Good evening,
I joined this community because I've been struggling with the progression of my grandfather's dementia diagnosis. Growing up, I would see him and my grandmother once a week if not more and we were very close. He's 96 years old now but has likely been struggling with memory degeneration for years. Due to a strenuous relationship between my grandparents and my mom in the last few years, they rarely visited with each other for years and I have lived at least a six hour drive away from them since 2014. Although we knew he was getting forgetful, my parents only learned how severe my grandfather's memory issues had become after my grandmother broke here wrist in January and required their assistance with daily life.
Shortly after my grandfather was committed to a memory care facility. At first he was combative, trying to escape and asking when he could go home. At this time, I still saw a lot of the person I love in him and could hardly tell he was struggling aside from how frequently he repeated himself and the fact that he called me his daughter while still asking questions that indicated he knew I was me.
About two weeks ago, my partner and I returned to my hometown as my grandmother is having to do renovations to her home in order to spend down her assets and qualify for Medicaid and needed assistance sorting through her own belongings and my grandfathers to clear the house.

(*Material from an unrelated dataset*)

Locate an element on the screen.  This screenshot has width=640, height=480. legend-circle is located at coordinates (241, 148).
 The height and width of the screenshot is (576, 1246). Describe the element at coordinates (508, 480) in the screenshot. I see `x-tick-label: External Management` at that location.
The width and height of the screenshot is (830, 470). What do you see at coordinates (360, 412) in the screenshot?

We visited my grandfather twice in this time. The change from my last visit in March was like night and day. He had no idea who I was, described the nursing home as his house, and was calling another patient by my grandmother's name. It was shocking and it broke my heart.
This is the first experience I've had with losing someone very close to me. Although both of my paternal grandparents have passed, I rarely saw them and while loved them, the sense of loss was no where close to what I feel this time. I feel guilty for not visiting more in the last few years and an extremely confusing sense of loss because the person I knew does not seem to be there anymore and yet when I see him, he's still my grandfather. It has been something ever-present on my mind since then and I've found myself crying easily in even the most mildly stressful situation, whenever I think about him, and sometimes even without a direct trigger. I'm hoping this community will help me to find some peace with the situation and maybe provide me with some better coping skills.